(Document section begins)

Abstract
241192
Introduction: A number of pathological conditions are associated with the aggregation of proteins, which form insoluble amyloid deposits in body tissues. Such deposits can be local, where aggregates remain in the organ of origin, or systemic, where fibrillar aggregates reach the bloodstream and deposit in other tissues of the body. In patients with T2DM, amyloid deposits can often be found in the pancreas, as amylin has a highly amyloidogenic characteristic, and in non-physiological conditions, increased production of this hormone promotes its incorrect folding, resulting in the formation of amyloid deposits in the form of toxic oligomers and/or insoluble fibers in the pancreas, which can be deposited in other body tissues. However, one of the main challenges is to diagnose amyloidosis, which is often diagnosed late. Nuclear medicine, through the use of radiopharmaceuticals with high specificity, has been widely used in the diagnosis of numerous diseases, including the diagnosis of amyloidosis.

(Document section ends)
(Recorded information begins)

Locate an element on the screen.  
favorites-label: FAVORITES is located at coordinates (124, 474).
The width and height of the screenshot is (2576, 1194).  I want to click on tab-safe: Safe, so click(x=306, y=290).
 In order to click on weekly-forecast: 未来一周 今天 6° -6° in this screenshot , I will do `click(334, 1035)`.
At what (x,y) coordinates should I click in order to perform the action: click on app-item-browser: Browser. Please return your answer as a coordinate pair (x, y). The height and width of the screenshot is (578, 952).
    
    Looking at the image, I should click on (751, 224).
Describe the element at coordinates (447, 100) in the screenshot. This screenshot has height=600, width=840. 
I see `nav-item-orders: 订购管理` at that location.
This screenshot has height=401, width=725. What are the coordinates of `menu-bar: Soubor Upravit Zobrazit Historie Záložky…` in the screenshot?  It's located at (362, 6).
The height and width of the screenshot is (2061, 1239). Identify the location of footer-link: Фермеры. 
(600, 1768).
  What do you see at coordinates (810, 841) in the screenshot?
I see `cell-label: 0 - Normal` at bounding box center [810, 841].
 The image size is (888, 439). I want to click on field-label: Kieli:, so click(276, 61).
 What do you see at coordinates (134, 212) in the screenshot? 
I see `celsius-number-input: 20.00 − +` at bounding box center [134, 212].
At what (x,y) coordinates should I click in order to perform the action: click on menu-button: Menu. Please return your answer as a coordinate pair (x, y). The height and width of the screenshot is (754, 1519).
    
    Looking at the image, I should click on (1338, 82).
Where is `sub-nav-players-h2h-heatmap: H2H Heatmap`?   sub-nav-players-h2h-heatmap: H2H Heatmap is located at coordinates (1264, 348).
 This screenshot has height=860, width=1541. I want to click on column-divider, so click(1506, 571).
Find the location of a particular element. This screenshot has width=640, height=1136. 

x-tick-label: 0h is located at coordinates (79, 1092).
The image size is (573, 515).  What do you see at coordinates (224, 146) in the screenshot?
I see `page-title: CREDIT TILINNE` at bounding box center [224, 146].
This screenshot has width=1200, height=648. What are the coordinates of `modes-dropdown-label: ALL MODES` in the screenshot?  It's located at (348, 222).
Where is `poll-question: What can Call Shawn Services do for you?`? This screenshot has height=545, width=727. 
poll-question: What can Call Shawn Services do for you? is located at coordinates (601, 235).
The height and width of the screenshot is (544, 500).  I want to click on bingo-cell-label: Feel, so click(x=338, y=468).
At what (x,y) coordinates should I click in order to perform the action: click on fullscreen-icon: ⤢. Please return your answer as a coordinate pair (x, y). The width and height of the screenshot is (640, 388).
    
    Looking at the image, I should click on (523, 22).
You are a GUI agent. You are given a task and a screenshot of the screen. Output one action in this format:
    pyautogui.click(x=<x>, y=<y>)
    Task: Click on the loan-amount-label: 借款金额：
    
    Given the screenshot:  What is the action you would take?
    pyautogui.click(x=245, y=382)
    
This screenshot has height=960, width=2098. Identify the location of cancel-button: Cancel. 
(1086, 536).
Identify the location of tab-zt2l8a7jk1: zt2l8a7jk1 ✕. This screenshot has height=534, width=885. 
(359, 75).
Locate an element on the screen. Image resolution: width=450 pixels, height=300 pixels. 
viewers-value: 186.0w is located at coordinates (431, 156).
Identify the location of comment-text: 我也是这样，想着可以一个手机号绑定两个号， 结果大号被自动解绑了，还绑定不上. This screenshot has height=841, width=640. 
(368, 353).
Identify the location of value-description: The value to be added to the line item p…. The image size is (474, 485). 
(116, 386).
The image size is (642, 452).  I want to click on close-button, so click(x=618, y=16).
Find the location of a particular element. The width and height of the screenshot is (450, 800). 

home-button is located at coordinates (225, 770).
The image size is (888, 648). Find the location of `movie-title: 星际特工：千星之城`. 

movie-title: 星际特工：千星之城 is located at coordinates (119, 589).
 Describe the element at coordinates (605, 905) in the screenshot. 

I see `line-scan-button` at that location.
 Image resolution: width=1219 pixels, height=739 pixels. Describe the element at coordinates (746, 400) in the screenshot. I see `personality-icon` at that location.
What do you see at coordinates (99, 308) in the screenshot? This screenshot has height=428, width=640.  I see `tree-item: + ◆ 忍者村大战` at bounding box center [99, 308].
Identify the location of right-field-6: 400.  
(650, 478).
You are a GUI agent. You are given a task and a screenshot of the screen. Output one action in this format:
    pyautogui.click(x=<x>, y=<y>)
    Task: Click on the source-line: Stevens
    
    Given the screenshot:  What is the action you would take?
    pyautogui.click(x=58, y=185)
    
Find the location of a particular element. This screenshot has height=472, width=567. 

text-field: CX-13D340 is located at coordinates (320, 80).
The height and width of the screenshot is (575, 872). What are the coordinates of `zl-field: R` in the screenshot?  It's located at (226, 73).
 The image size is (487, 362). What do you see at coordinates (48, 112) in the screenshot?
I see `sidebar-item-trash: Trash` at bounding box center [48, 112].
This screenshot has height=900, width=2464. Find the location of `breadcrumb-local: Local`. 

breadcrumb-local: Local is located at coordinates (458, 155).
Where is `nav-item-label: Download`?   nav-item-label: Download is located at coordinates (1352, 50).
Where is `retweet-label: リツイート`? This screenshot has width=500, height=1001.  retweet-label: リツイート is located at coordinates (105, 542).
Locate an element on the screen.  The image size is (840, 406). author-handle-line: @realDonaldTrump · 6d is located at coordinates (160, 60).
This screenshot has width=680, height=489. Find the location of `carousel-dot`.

(Recorded information ends)

§ **Parts of the exercise**
- a) Translate this sentence from the abstract into Spanish: "However, one of the main challenges is to diagnose amyloidosis, which is often diagnosed late."
- b) According to the abstract, in which organ can amyloid deposits often be found in patients with T2DM?

§ **Solution list**
- a) Sin embargo, uno de los principales desafíos es diagnosticar la amiloidosis, que a menudo se diagnostica tarde.

- b) The pancreas.